Ok, that all sounds like good sound advice to me. Not necessarily good 
news but it rings true dammit.

        You say there are ~1.4 billion possible entries, which is
        4**15 + 4**14 + 4**13 + 4**12 + ... 4**1 + 4 ** 0
        and implies you also have strings of length less than 15.  This
        means you also need to encode the length since 4 bits
        doesn't encode a termination character.  A simple length
        encoding needs at least 4 bits (2**4 = 16), which puts each
        key as 34 bits.  

        HOWEVER, suppose you encode the first few bits to mean   00 - 15 bases encoded (plus 30 for the bases = 32 bits total)   01 - 14 bases encoded (plus 28 for the bases = 30 bits total)   11101 - 13 bases encoded (plus 26 for the bases = 31 bits total)   11100 - 12 bases encoded (plus 24 for the bases = 29 bits total)   11011 - 11 bases encoded (plus 22 for the bases = 27 bits total)   11010 -  ...  

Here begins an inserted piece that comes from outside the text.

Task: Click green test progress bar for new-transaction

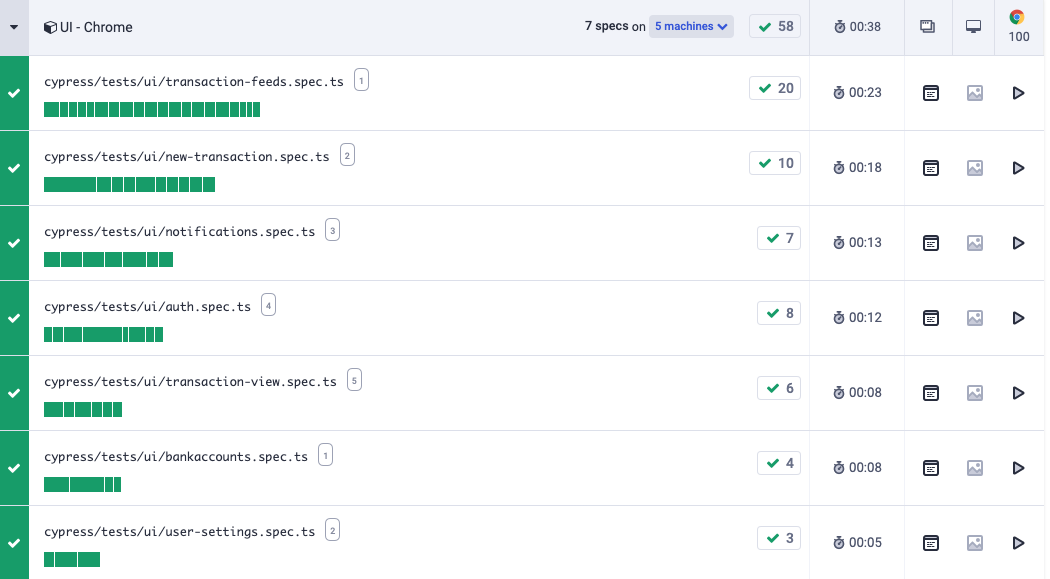Action: pos(129,184)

        so this is a way (amoung many) to fit all of your fragments
        in a 32 bit word.  This encoding can be done with a simple C
        extension.  The 32 bits works nicely as the hash for the entry.  

        You haven't said how you store the values for each entry.  Most
        likely it will be a list of record identifiers.

    Ok, I am actually only looking for 15 length strings, the reason being I am looking at combinations of 3 strings of 5 length. There are The order of the patterns is irrelevant so I sort the strings and concat them to produce a unique identifier for that combination. Then at this stage all I am interested is a frequency count for each combination. I have been thinking that I should code the strings more effectively, so your advice there is definately helpful :). I haven't been storing them as records so far simply because although positions will be needed at some point cos of size restrictions I have decided to re-search for the positions of a (much) smaller subset at a later point after a significant number have been filtered out.The unfortunate thing with search for combinations of 5 length strings is that is sequences of 100K or so which will be running on I really am likely to find most if not all of the different combinations.

    thanks again for your input guys, it is invaluable

    blobby